La SNCF se veut une entreprise citoyenne, « socialement et sociétalement ». Se voulant exemplaire, elle a signé la charte de la diversité. Mais sa politique d’ouverture a quelque peu dérapé. Elle utilise en effet comme vigiles, à son insu, les services de sans-papiers recrutés par un sous-traitant. Ce n’est pas un cas isolé, de nombreuses entreprises (restauration, BTP, nettoyage, sécurité…) faisant appel à des sous-traitants peu scrupuleux sur la légalité du séjour de leurs employés étrangers.
Solo [c’est un surnom] est un grand type en tenue de sécurité, rangers, treillis et veste noire. Autour du cou, il a un badge siglé Vigimark, un groupe spécialisé dans la sécurité qui emploie 1100 personnes. Solo est ivoirien et maître-chien.
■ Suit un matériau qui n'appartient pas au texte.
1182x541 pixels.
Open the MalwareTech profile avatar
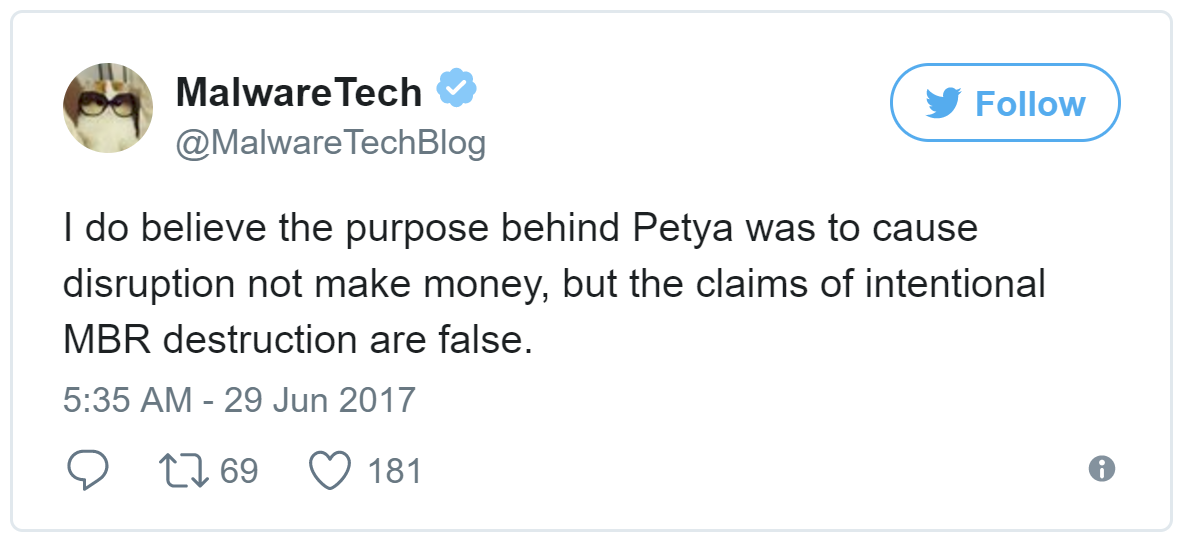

Le soir, il marche sur les quais des gares de banlieue pour rassurer les usagers pour un salaire d’environ 8 euros de l’heure. Qui se douterait qu’il n’a pas de papiers ?
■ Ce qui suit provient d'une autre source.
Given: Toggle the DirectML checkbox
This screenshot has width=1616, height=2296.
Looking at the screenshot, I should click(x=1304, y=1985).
Dans chaque gare, un poste a été supprimé pour être remplacé par un agent de sécurité. Un travail sous-traité à Vigimark et à d’autres sociétés. En fait, ces vigiles ne travaillent pas pour Vigimark mais pour un autre sous-traitant qui sous-traite. La pratique est courante dans le secteur et la chaîne peut parfois aller jusqu’à trois ou quatre sous-traitants. La société Vigimark dément mais un délégué syndical confie qu’«il y a un paquet de gens qui travaillent en sous-traitance avec des badges Vigimark. Tout le monde est au courant. Personne ne dit rien».
Solo n’a aucun des certificats nécessaires pour pratiquer le métier d’agent cynophile de sécurité. Son malinois, il l’a obtenu très facilement auprès d’un dresseur complaisant. Est-il à l’abri d’un contrôle du chien ? Sur ce point, il n’est pas inquiet : le chien a des papiers. Quant à leurs maîtres, le syndicat Sud-rail envisage une grève afin d’obtenir des promesses d’embauche de Vigimark et présenter ensuite des dossiers de régularisation par le travail.